古今東西、さまざまなおもちゃがありますが、どんなおもちゃがよいかは悩ましいところです。園でおもちゃを選ぶときは、次のようなことを考えます。「パッと見たときに美しいか」「色はきらびやかすぎないか」「子どもが自分で持ちやすい大きさか」「子どもが工夫して遊ぶ余地があるか」「子どもが扱いやすいか」「さわっていて気持ちのよい素材か」「うるさくないか」──これらをクリアしているおもちゃの代表格に、積み木があります。

積み木の部屋に4歳児が集まって、積み木で遊んでいます。色々なパーツを使って、自分でコースをつくって、ビー玉を転がして遊べる積み木です。何人かが集まって、どんなコースにするかを話し合っています。
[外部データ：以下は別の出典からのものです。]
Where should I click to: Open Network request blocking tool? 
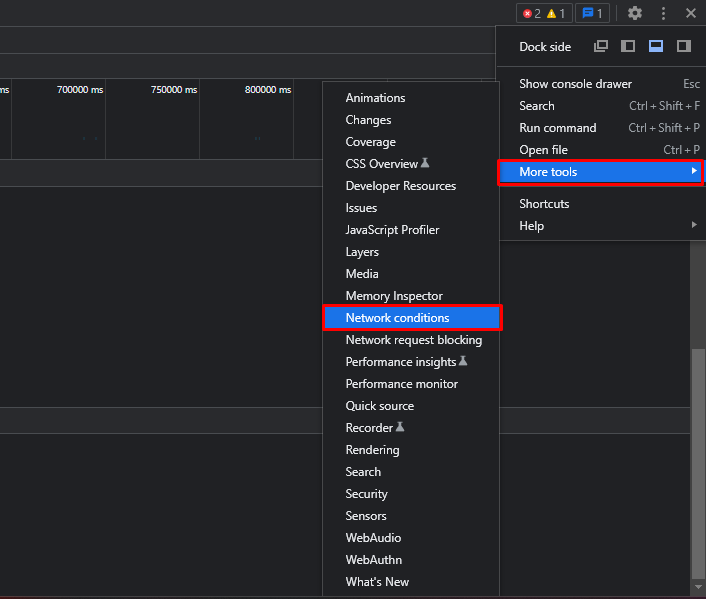413,340
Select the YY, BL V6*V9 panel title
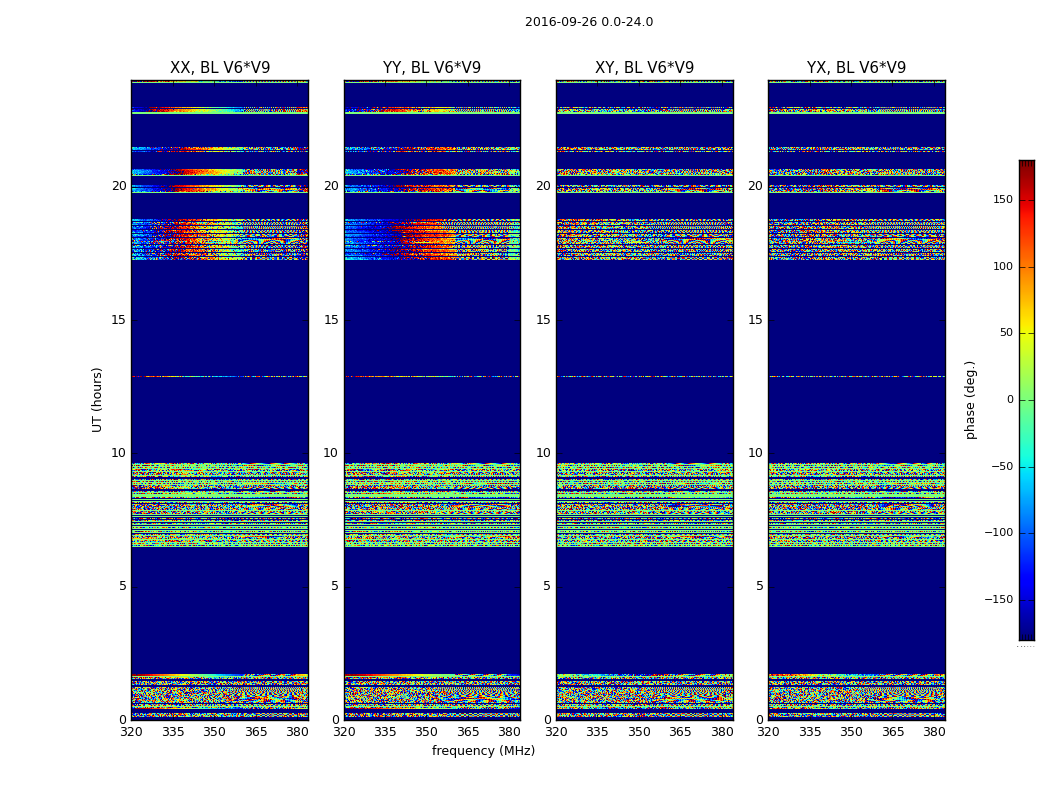The image size is (1050, 800). [x=432, y=68]
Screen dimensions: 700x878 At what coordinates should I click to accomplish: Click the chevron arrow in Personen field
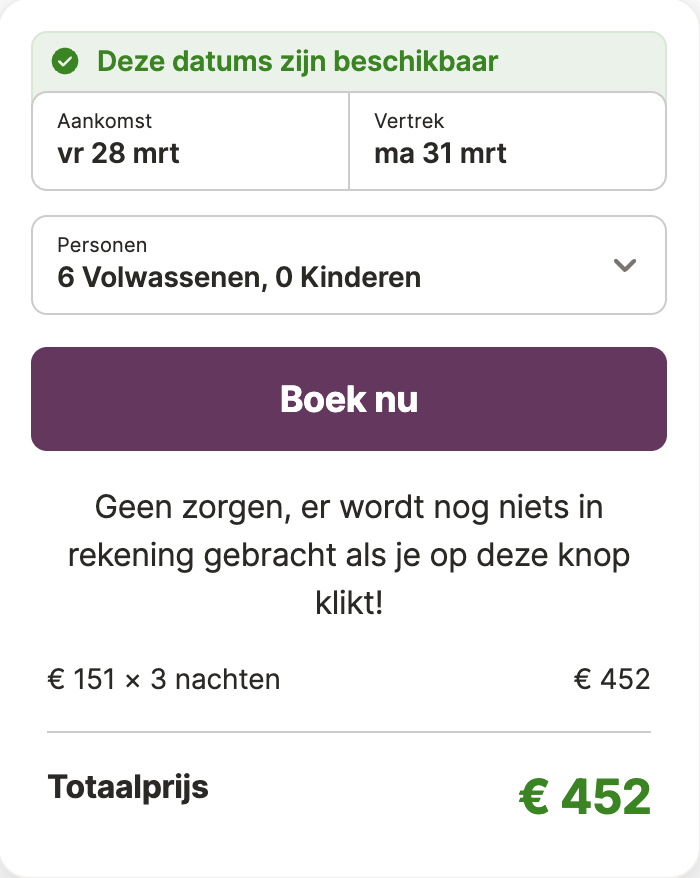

Yくんが「ここはさ、もっと長いほうがいいねん!」と言います。すると、Hくんが「えっ! でもさ、それは、こうしたほうがおもしろいよ!」と言い返します。Yくんが「なんでよ! やめてよ!」と反論します。Hくんも「でもさ……」とあきらめません。延々と積み木をさわりながら、話し合いながら、組み直しながら、遊んでいます。

その場を離れてしばらくすると、Yくんが走ってきました。「自分でつくってん!!」と興奮したようす。見に行くとHくんもいて、「見て!」と言います。私が「お~! これは迫力あるコースだね!」と伝えると、Yくんが「そうやねん! 自分でつくってん!」と言いました。「ちがうよ! 自分たちでつくったんだよ!」とHくんが言うと、Yくんは「うん! そうだよ!」と言いました。

おもちゃは「遊んでいいよ」というメッセージ

おもちゃがあると、子どもたちの「遊び」が刺激されます。おもちゃの存在自体が、「遊んでいいよ」というメッセージでもあります。だから、そこにおもちゃがあるだけで、喜びがその空間にあふれるのでしょう。

おもちゃという言葉の語源は、「持ち遊び」だと言われています。手に持てるからこそ嬉しい、持ち運べるからこそ楽しい、思うままに操れるからワクワクする、さわれるからドキドキする。おもちゃという言葉には、そのような意味がもともと込められているのかもしれません。

子どもたちが過ごす場所には、子どもたちを魅了するものが必要です。おもちゃも、そのひとつ。そしておもちゃに負けないぐらい、子どもたちを魅了する環境があることが、何より大切だと思います。 保育者がおもちゃより、子どもたちを魅了できる存在であれば最高です。